Le chef du NCP, Ibrahim Ghandour, acquitté des crimes contre l’État et libéré de prison au début du mois, a répété la description des chefs militaires du coup d’État du 25 octobre comme une mesure « corrective ».

« Ce que nous attendons avec impatience maintenant, c’est de nous mettre d’accord sur un système et un gouvernement civil pour la période de transition qui nous mènera vers des élections libres et équitables », a déclaré Ghandour à Al Jazeera, soulevant les inquiétudes des opposants quant au fait que les membres du NCP et leurs alliés envisagent les prochains sondages. an.

Ghandour n’a pas pu être joint pour commenter.

Bien que le NCP ait été interdit en 2019 après la chute de Bashir, les opposants ont exprimé leur crainte que les islamistes ne soient bientôt de retour à des postes influents dans l’appareil de l’État et ne se présentent peut-être aux élections sous une autre forme.

Nasredeen Abdulbari, qui était ministre de la Justice dans le gouvernement de transition avant le coup d’État, a déclaré que l’armée avait été ambivalente envers les islamistes et n’avait pas fait grand-chose pour les éliminer des services de sécurité.
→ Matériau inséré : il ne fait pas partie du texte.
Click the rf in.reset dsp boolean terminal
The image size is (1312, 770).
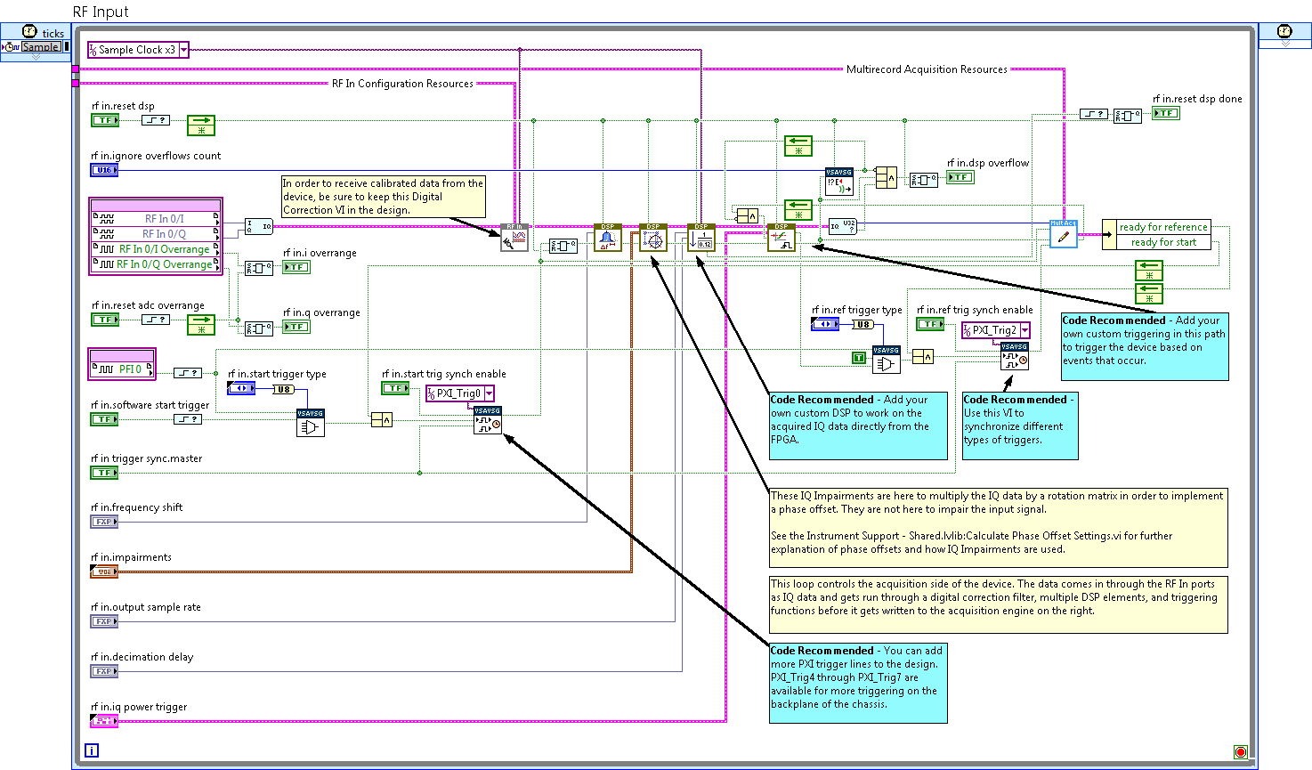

« Ils voulaient que nous (le gouvernement de transition) fassions la même chose – que chacun reste à sa place et parte de là, et pour nous, c’était impossible car on ne peut pas construire un nouvel État si on ne démantèle pas l’ancien régime », a-t-il ajouté. a déclaré à Reuters.

Bashir reste en détention, bien que des images de lui se promenant dans un hôpital où il a été transféré au motif qu’il était trop malade pour la prison ont suscité la colère sur les réseaux sociaux.